JERUSALEM, June
2 (Reuters) - The Nazi-hunting Simon Wiesenthal Centre urged
Austria on Thursday to prosecute a war crimes
suspect who recently fled Croatia to southern Austria.
Milivoj Asner, 92, is on the centre's top 10 list of alleged Nazi accomplices
sought under a "Last Chance" campaign launched last year to track down the last surviving suspects of Holocaust-era
crimes against Jews and other minorities.

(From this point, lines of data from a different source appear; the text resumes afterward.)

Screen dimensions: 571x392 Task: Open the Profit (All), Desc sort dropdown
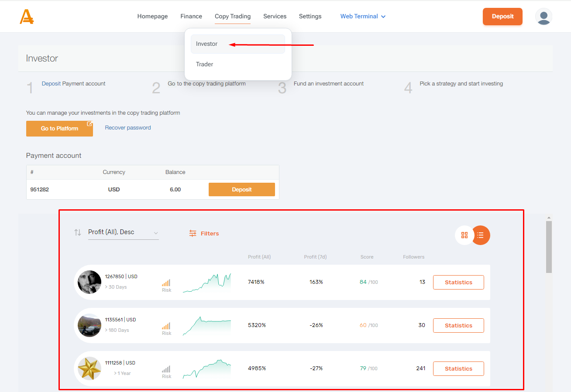[123, 232]
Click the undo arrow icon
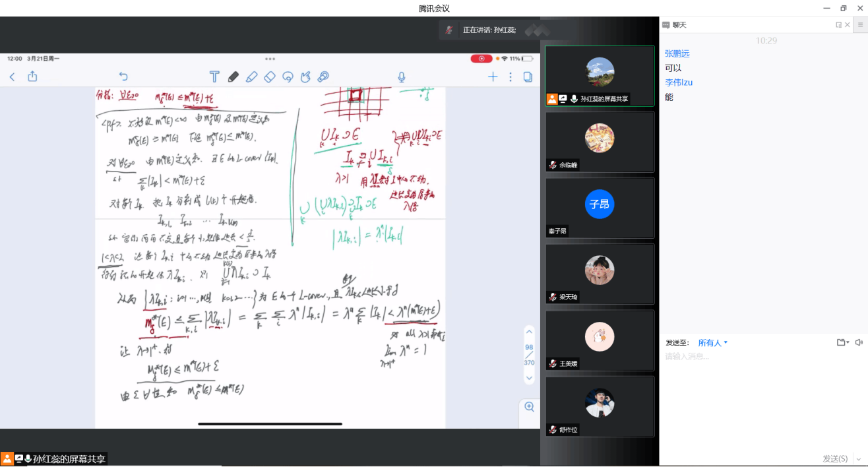Image resolution: width=868 pixels, height=469 pixels. click(123, 77)
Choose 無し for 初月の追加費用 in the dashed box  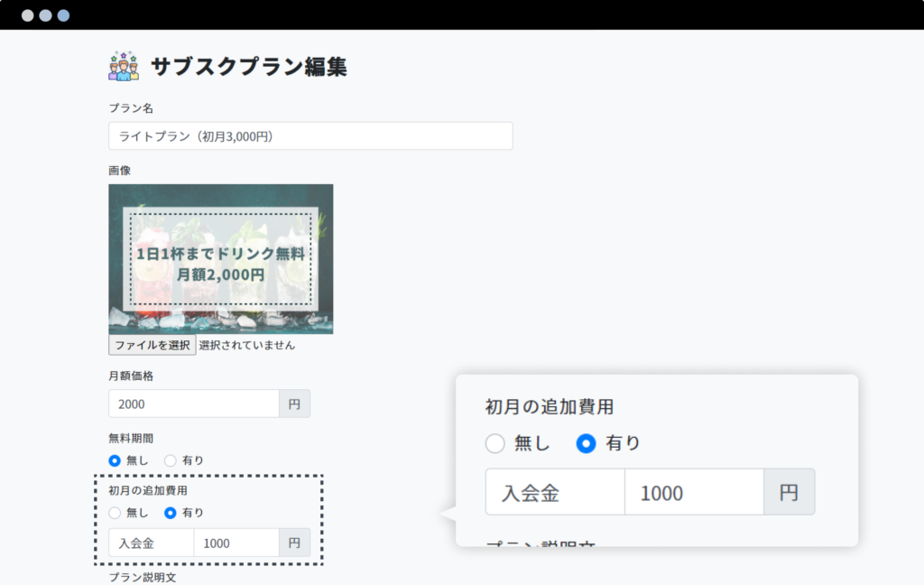(x=115, y=513)
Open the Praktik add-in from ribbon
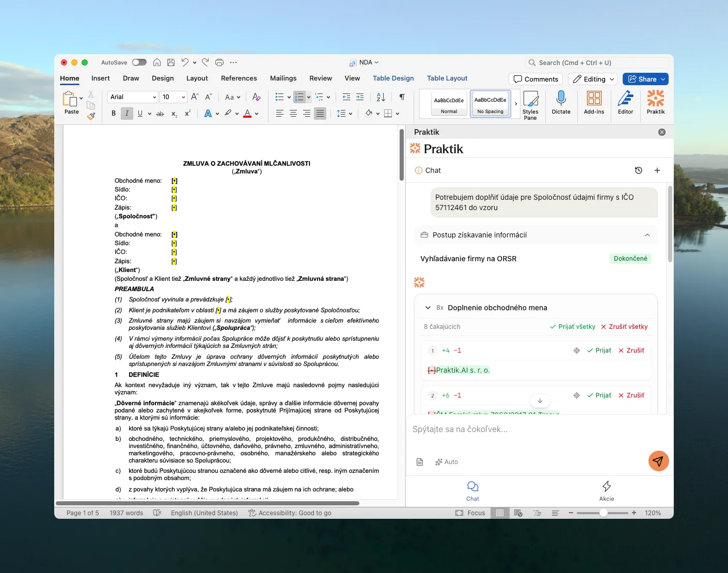 655,99
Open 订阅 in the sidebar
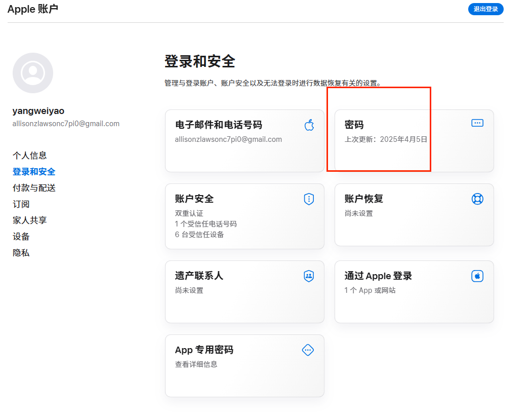The image size is (532, 417). point(21,204)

Asner fled Croatia last year shortly
after being named as a target of the campaign, and was recently
spotted in Klagenfurt, capital of the southern Austrian province
of Carinthia, Efraim Zuroff, the centre's director in Israel,
said.
"He played a very active
role" in persecutions and deportations of hundreds of Jews, Serbs and Gypsies, to
Nazi concentration camps as police chief in Slavonska Pozega,
a city run by the Nazi-allied Croat Ustashe regime in World
War II, Zuroff said.
Among the millions killed in Europe
under Nazi persecution in the 1940's, six million Jews died
under Adolf Hitler's "final solution" plan.
In a letter to Austria's Ambassador
to Israel, Kurt Hengel, Zuroff wrote that "Asner's presence in Klagenfurt has been well-known to the Austrian authorities
for months, but yet they have not taken any legal action
against him."
Zuroff told Reuters there was "enormous" documentation
available to prosecute Asner.
"You have to send a message
that people like this belong in jail ... The passage of time
has in no way diminished the culpability of perpetrators" of war crimes," Zuroff said.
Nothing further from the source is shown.